Monday, August 29, 2011


Owlhoots fear reel-life Western hero Buster Crabbe...
Buster Crabbe?
Handsome cinema idol of millions? (Dave Millions, my plumber.)
I've always found it odd that no one ever thinks "We can't kill Buster Crabbe!  He's too well-known!"
There were a number of these "movie personality" comics, showing the title actor in various situations.
Besides Buster Crabbe, we've also shown you John Wayne, and there were many others, primarily Western actors, though both Crabbe and Wayne also had other genre (military, sci-fi, etc.) tales featuring themselves in these comics.

Monday, August 22, 2011


A funny Western story from a horror comic?
Yup! A totally-different look at a Western movie classic, from Black Cat Mystery #47!
This spoof of the Gary Cooper flick High Noon appeared in late 1953, beating out Harvey Kurtzman & Jack Davis' "Hah!
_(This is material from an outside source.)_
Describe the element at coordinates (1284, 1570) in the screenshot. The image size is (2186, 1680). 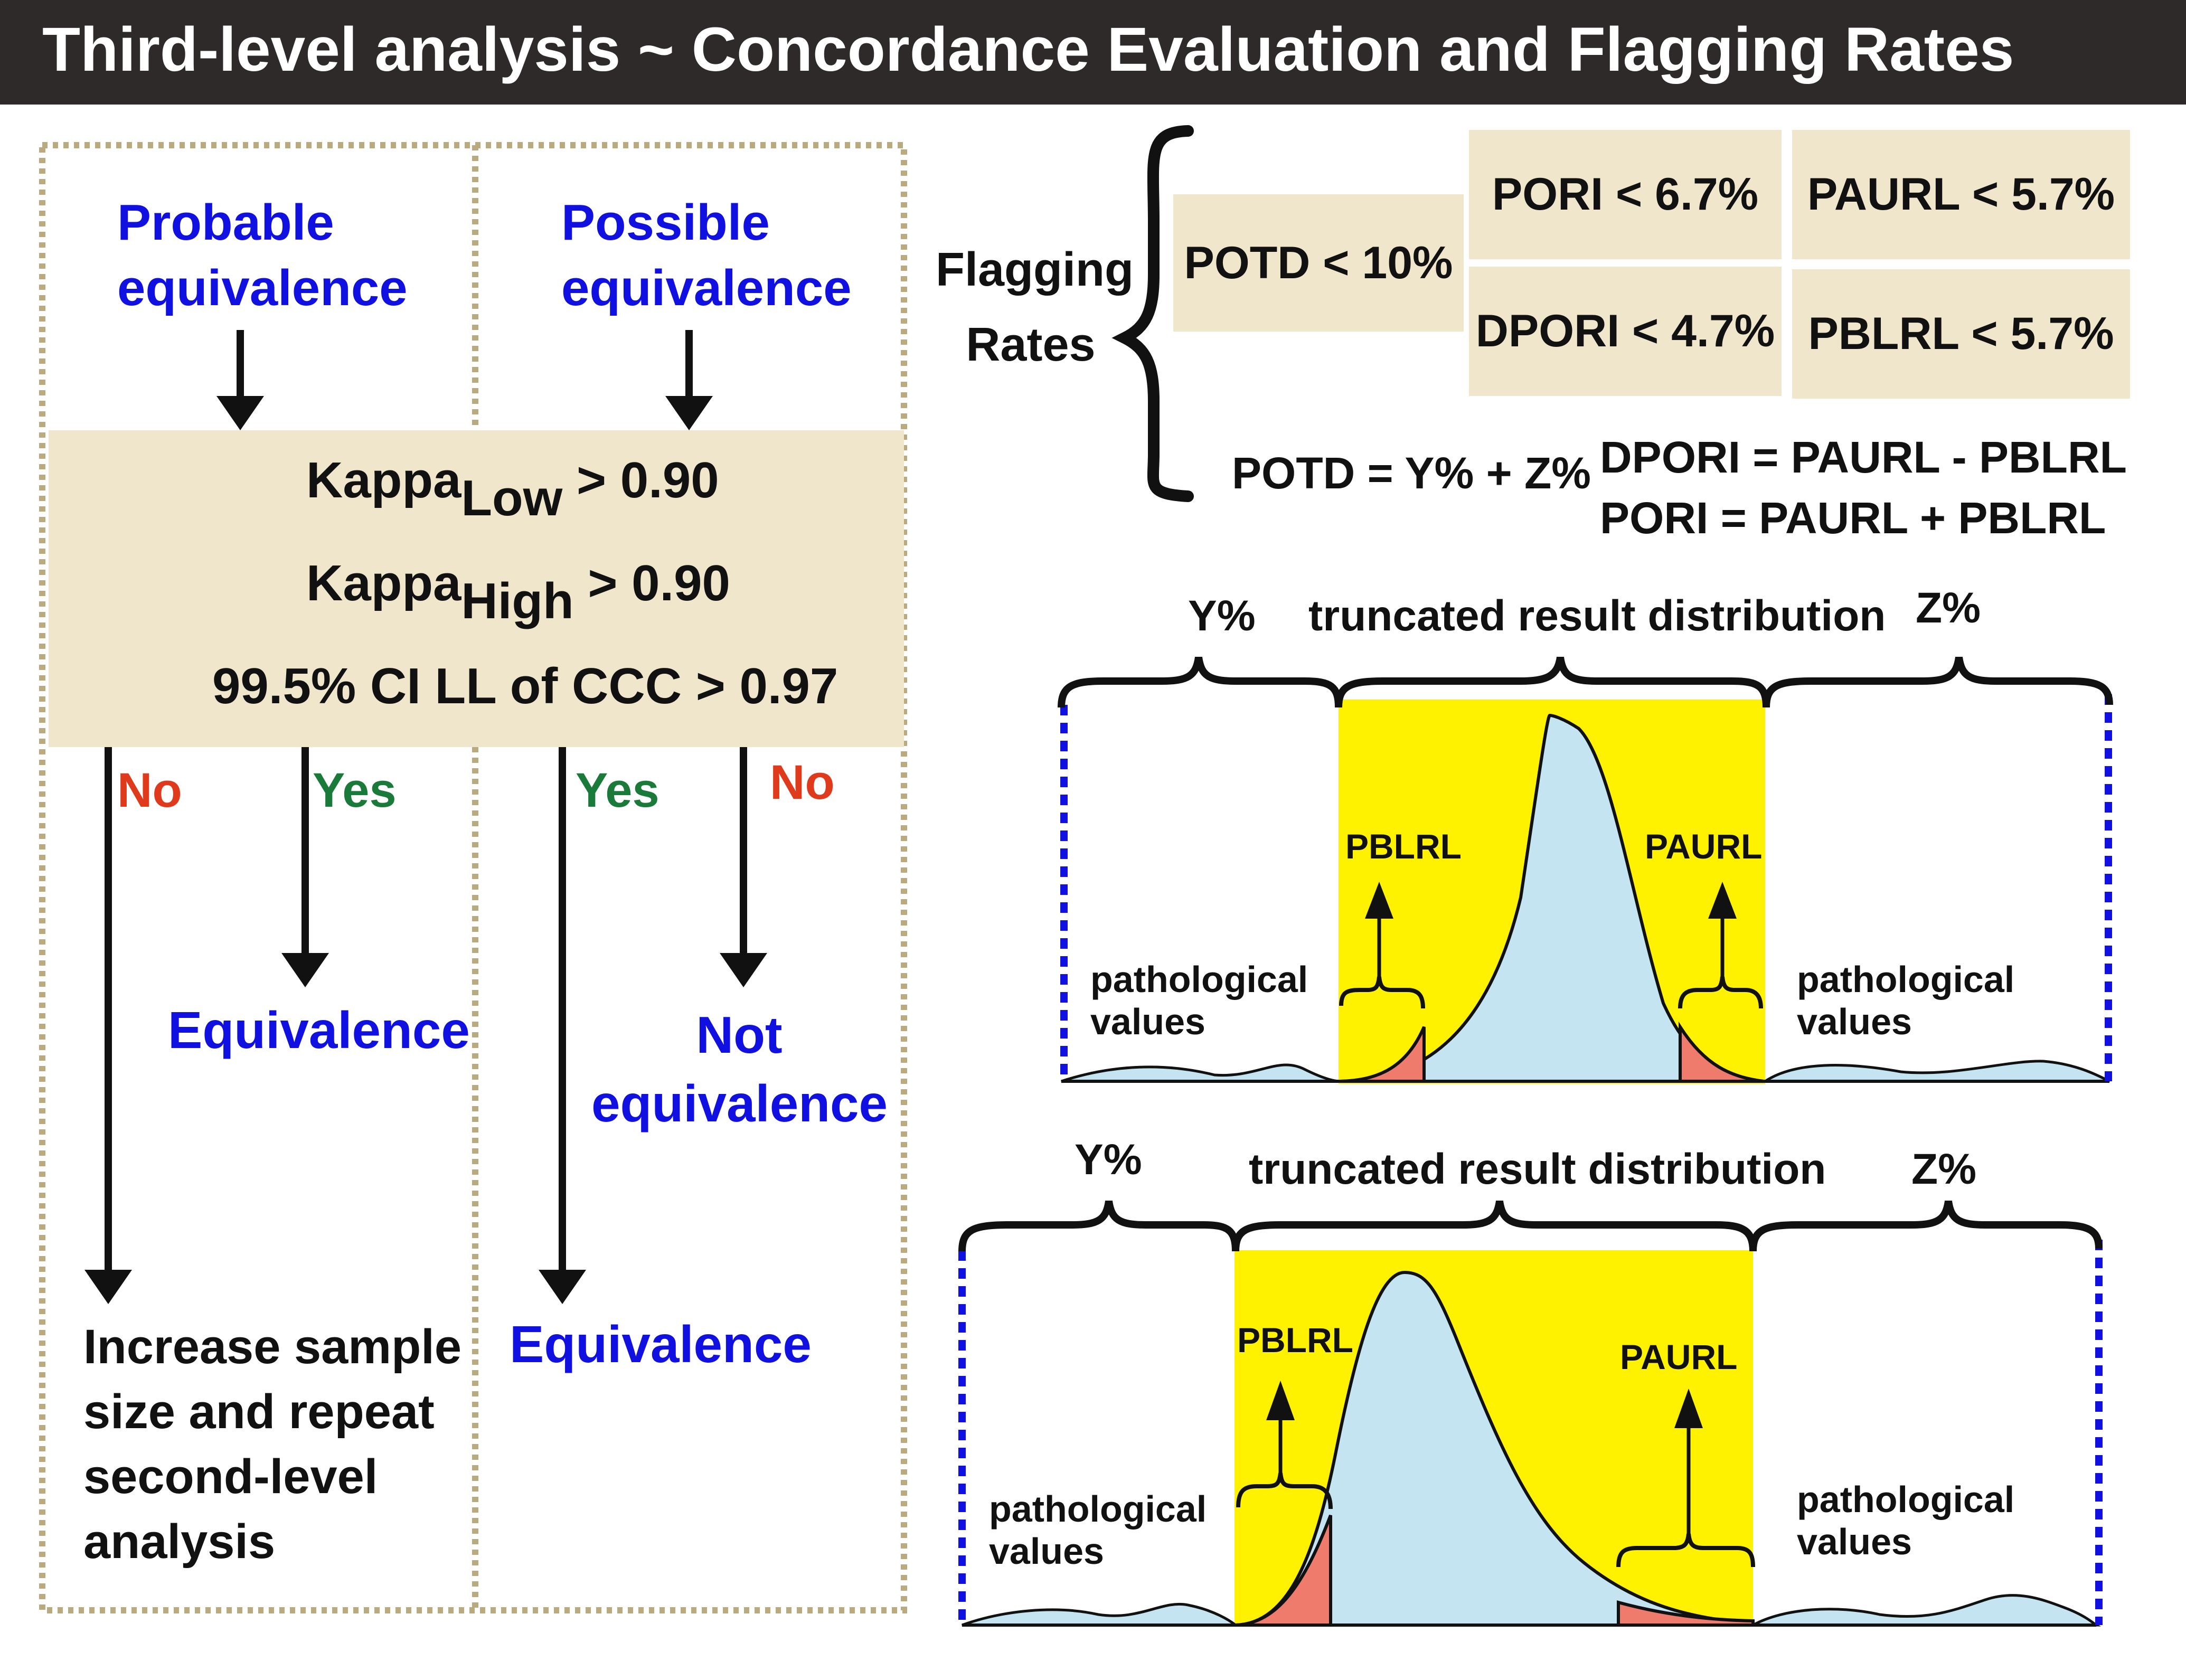
I see `lower-tail-bottom` at that location.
Noon!" in MAD #9 by several months.
(You can read that titillating tale HERE!
It's classic MAD from their early comic book days, before they turned into a b/w magazine!)
And, no, the art on "Low Noon" isn't by Jack Davis (though it sure looks like him)!
The illustrations (and script) are by Howard Nostrand, who had an uncanny knack for imitating other artists' styles.
After starting out as an assistant to Will Eisner on The Spirit, Nostrand concentrated mostly on horror during his comics days in the 1950s.
When comic books were almost wiped out by Congressional hearings claiming the four-color booklets caused juvenile delinquency, he went into advertising.
Nostrand also illustrated a newspaper comic strip based on the Bat Masterson tv series starring Gene Barry.

Monday, August 15, 2011

LONE RANGER "Deserted Stage Station"

"A fiery horse with the speed of light, a cloud of dust, and a hearty 'Hi-Yo Silver'..."
...cue The William Tell Overture, and "return with us now to those thrilling days of yesteryear!"
Originally published in Lone Ranger #131, 1959.
Story by Paul S Newman, art by Tom Gill.

Monday, August 8, 2011

BULL'S-EYE BILL "Trouble's 'a Coming!"

Anthology comics used to cover multiple genres... you can see from the series titles on this cover from 1940, they ranged from Western to superhero to aviator to secret agent!
Yet, for the first issue of this comic book, the Western feature was the one given the coveted cover spot!
So let's take a look...
(Note: there are a couple of ethnic stereotypes common to the period and genre. May be NSFW.)
You'll discover if Trent stayed hogtied in the near-future.
Bull's Eye Bill only appeared twice more on the cover, in a group shot with the other strips' characters saluting Uncle Sam (he's 2nd from right)...
Though he wouldn't make the cover again until 1947, Bull's-Eye Bill appeared regularly in the back of the book for 59 consecutive issues, then on an irregular basis until his last Target Comics appearance in #100.
Dick Cole Comics ran a couple of unpublished stories, then filled out their back pages with several reprints of early Target Comics tales.
After that, Bull's-Eye Bill rode off into the sunset.

Though the signature on the cover is "Blake" and the title pages lists "Everett Blake" as the author, the actual creator-writer-artist of the strip was Bill Everett, one of the more prolific creators of the Golden Age of Comics. ("Blake" was his middle name.)
Many of his strips and characters are still being published in new stories today, including Amazing-Man, HydroMan, Skyrocket Steele, and The Fin.  
His two best-known characters are Prince Namor: the Sub-Mariner, and (with Stan Lee & Jack Kirby) Daredevil: the Man Without Fear!

Monday, August 1, 2011

BILLY NEVADA "No-Gun Sheriff"

Some consider it a noble ambition to be totally non-violent... the Old West, that noble ambition can land you in Boot Hill...unless you have a guardian angel packing shooting irons!
From Skywald's Butch Cassidy #1, published in 1971.
It's believed to be an unused story from the Billy the Kid comic published in the 1950s by Toby Press, relettering "Billy the Kid" into "Billy Nevada".
Pencils by Don Heck, but the inkers are unknown.
The style varies every couple of pages, with only the last two pages looking like Heck's own inking.